▶ _Quoted text_
PETER J. HARTMANN COMPANY, AN ILLINOIS CORPORATION, PLAINTIFF-APPELLANT/CROSS-APPELLEE,
v.
CAPITOL BANK & TRUST COMPANY, AS TRUSTEE UNDER TRUST AGREEMENT NO. 1975; CAPITOL BANK & TRUST COMPANY; NORTH BANK; OKLAHOMA OIL COMPANY; ALDO BOTTALLA; DANIEL PONTARELLI; R. NEIL BEAULIEU; ANTHONY MINSCALCO; PARKVIEW PLAZA ASSOCIATES, INC.; CAROLYN MOSLEY BRAUN, REGISTRAR OF TITLES; AND UNKNOWN OTHERS, DEFENDANTS-APPELLEES, AND EMIL ROSS, INC., DEFENDANT-APPELLEE/CROSS-APPELLANT.



Appeal from the Circuit Court of Cook County. Honorable Cyril J. Watson, Judge Presiding.

The opinion of the court was delivered by: Justice Hartman

PUBLISHED

Modified opinion of the court upon denial of rehearing.

Plaintiff, Peter J. Hartmann Company (Hartmann), sought compensation for its removal and disposal of contaminated soil from property located at 2800 West Irving Park Road (the property) from defendants, Capitol Bank & Trust Company, as Trustee under Trust Agreement No. 1975, Capitol Bank & Trust Company, North Bank, Oklahoma Oil Company, Aldo Bottalla, Stephen D. Korshak, James S. Bottalla, Daniel Pontarelli, R. Neil Beaulieu, Anthony Minscalco, Parkview Plaza Associates, Inc. (Parkview), Emil Ross, Inc. (Ross), Carolyn Mosely Braun, Registrar of Titles, and unknown others, under several theories, including foreclosure of mechanics lien and breach of contract. Hartmann appeals the circuit court's finding that the recording and registering of multiple notices and claims for lien constituted constructive fraud and rendered Hartmann's mechanics lien unenforceable. In its cross-appeal, Ross appeals from the jury verdict in favor of Hartmann on its breach of contract claim.

▶ _Material provided_
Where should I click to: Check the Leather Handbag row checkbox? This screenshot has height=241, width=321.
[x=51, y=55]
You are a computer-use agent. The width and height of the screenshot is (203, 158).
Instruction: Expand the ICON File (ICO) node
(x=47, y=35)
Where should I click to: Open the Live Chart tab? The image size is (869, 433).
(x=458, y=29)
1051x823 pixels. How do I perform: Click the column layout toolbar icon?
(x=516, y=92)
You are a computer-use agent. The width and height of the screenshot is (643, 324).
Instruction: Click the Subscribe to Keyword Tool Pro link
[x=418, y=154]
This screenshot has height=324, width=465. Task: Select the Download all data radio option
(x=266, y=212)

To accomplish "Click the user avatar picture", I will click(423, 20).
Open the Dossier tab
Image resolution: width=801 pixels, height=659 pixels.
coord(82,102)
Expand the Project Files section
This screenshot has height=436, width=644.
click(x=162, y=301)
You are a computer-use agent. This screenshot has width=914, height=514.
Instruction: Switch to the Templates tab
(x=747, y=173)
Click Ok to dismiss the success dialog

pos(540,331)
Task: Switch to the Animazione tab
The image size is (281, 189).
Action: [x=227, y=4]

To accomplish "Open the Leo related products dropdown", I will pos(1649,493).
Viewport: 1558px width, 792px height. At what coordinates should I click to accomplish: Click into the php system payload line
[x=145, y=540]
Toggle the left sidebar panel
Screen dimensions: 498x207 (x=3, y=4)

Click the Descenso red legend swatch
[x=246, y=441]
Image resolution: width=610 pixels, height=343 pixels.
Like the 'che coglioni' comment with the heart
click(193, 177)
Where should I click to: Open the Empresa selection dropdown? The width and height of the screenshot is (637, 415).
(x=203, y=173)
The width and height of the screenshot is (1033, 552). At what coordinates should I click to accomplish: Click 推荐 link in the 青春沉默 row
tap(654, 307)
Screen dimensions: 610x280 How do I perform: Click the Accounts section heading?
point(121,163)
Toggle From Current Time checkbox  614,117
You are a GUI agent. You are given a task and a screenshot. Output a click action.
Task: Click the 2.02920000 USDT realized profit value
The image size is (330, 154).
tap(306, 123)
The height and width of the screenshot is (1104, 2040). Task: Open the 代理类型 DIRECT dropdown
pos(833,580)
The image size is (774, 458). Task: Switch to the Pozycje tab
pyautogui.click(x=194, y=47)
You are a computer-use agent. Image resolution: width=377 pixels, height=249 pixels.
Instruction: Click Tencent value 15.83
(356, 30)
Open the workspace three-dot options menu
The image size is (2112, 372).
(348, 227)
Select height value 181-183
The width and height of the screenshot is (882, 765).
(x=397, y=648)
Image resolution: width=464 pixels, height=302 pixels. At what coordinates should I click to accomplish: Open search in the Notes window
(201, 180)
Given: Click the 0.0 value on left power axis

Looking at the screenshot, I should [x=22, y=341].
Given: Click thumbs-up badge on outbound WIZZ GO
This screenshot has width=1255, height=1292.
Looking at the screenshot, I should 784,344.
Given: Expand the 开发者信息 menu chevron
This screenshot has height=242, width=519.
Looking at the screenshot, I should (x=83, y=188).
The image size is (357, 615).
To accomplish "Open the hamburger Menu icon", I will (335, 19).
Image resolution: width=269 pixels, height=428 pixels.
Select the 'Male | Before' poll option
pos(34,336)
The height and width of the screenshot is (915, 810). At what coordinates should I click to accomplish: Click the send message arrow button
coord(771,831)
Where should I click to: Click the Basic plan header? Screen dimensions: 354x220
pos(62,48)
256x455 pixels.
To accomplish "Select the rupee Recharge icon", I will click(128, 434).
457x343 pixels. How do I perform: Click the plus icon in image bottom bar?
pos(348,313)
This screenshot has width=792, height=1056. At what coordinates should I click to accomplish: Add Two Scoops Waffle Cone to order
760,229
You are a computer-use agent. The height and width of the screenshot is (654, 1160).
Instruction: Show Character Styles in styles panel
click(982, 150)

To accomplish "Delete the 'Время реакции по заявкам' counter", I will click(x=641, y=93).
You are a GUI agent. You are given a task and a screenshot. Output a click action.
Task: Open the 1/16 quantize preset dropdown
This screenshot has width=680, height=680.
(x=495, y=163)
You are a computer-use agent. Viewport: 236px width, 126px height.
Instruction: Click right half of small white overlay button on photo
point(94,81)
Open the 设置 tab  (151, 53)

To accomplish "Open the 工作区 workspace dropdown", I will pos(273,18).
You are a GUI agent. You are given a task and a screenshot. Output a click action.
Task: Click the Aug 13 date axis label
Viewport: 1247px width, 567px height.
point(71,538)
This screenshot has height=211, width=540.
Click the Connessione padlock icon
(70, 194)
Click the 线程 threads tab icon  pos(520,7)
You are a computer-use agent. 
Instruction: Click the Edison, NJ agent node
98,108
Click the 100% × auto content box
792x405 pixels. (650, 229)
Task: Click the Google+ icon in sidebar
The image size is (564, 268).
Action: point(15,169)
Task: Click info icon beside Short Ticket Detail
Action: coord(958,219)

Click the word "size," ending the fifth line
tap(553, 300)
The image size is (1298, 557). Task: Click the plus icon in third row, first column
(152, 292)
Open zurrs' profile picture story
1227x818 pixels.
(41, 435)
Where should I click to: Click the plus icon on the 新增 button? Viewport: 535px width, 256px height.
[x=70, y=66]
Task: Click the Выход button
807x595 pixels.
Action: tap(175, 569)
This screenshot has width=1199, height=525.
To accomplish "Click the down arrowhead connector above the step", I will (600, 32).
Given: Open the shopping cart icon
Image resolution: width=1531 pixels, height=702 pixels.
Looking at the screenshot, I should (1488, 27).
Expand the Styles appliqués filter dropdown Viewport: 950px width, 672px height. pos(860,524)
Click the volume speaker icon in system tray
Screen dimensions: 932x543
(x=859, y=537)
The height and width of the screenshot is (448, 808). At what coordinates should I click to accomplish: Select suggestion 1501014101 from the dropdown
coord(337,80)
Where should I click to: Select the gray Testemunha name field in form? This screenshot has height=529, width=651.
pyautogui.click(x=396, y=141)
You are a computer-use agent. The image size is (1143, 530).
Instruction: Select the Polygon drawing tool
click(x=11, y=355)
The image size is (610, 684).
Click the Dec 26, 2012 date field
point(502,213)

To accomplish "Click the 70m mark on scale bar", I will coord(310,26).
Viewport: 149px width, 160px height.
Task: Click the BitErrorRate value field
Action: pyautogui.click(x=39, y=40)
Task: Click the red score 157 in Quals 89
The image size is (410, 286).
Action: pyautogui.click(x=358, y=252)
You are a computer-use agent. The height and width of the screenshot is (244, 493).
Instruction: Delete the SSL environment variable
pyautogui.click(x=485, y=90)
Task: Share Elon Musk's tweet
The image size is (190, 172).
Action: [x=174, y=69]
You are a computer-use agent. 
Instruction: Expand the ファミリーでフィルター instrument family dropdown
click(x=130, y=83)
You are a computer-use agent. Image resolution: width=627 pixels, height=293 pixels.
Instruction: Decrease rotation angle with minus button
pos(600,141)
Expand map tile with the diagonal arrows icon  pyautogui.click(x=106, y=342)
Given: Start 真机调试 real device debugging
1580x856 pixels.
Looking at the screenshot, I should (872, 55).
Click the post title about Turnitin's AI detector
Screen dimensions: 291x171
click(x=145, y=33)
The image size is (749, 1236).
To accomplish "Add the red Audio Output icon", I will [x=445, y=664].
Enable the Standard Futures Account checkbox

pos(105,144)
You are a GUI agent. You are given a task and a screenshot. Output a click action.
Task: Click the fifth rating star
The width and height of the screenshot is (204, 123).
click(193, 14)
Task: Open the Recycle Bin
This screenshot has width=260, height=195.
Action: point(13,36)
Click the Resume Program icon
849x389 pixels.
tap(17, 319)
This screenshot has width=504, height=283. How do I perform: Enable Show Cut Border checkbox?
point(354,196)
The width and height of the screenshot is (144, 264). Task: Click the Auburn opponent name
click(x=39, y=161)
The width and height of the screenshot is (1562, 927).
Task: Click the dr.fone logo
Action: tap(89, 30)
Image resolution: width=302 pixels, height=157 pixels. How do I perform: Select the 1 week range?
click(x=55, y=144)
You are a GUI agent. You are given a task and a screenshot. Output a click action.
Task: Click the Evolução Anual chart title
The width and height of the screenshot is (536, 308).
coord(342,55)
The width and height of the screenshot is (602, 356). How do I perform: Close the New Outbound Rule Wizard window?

▶ _Tasks and exercises_
A. From the Hartmann opinion, return the stretch from "PETER J. HARTMANN COMPANY, AN" through "Watson, Judge Presiding.", copied word for word.
B. Answer these from the Hartmann opinion:
(i) Which court is the appeal from?
(ii) Which justice delivered the opinion?
(iii) At what address is the property from which the contaminated soil was removed?

▶ _Solution list_
A.
PETER J. HARTMANN COMPANY, AN ILLINOIS CORPORATION, PLAINTIFF-APPELLANT/CROSS-APPELLEE,
v.
CAPITOL BANK & TRUST COMPANY, AS TRUSTEE UNDER TRUST AGREEMENT NO. 1975; CAPITOL BANK & TRUST COMPANY; NORTH BANK; OKLAHOMA OIL COMPANY; ALDO BOTTALLA; DANIEL PONTARELLI; R. NEIL BEAULIEU; ANTHONY MINSCALCO; PARKVIEW PLAZA ASSOCIATES, INC.; CAROLYN MOSLEY BRAUN, REGISTRAR OF TITLES; AND UNKNOWN OTHERS, DEFENDANTS-APPELLEES, AND EMIL ROSS, INC., DEFENDANT-APPELLEE/CROSS-APPELLANT.



Appeal from the Circuit Court of Cook County. Honorable Cyril J. Watson, Judge Presiding.

B.
(i) The Circuit Court of Cook County
(ii) Justice Hartman
(iii) 2800 West Irving Park Road